Rubicene
- Names: IUPAC name rubicene

Identifiers
- CAS Number: 197-61-5;
- 3D model (JSmol): Interactive image;
- Beilstein Reference: 1914846
- ChEBI: CHEBI:33095;
- ChemSpider: 60779;
- ECHA InfoCard: 100.005.364
- EC Number: 205-899-5;
- PubChem CID: 67454;
- UNII: J3I9M3715F;
- CompTox Dashboard (EPA): DTXSID00173364 ;

Properties
- Chemical formula: C_{26}H_{14}
- Molar mass: 326.398 g·mol^{−1}
- Appearance: Red solid
- Melting point: 306 °C (583 °F; 579 K)
- Solubility: Insoluble in ethanol and benzene

= Rubicene =

Rubicene is a polycyclic aromatic hydrocarbon that consists of two benzene and an anthracene.
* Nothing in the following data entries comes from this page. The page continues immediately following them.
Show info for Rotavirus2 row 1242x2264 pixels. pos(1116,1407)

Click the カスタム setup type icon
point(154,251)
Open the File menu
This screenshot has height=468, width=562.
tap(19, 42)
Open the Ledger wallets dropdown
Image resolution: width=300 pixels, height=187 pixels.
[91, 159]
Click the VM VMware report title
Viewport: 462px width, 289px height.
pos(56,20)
They are each linked by two carbon–carbon bonds. Dilute solutions of rubicene emit strong yellow fluorescence. It's synthesized from fluorenone by reduction of calcium or magnesium, or it can be obtained by reacting with dihalogenated diphenylanthracene as raw material. It can also be obtained by reacting 9,10-diphenylanthracene and 3 parts of DDQ in dichloromethane in the presence of triflic acid.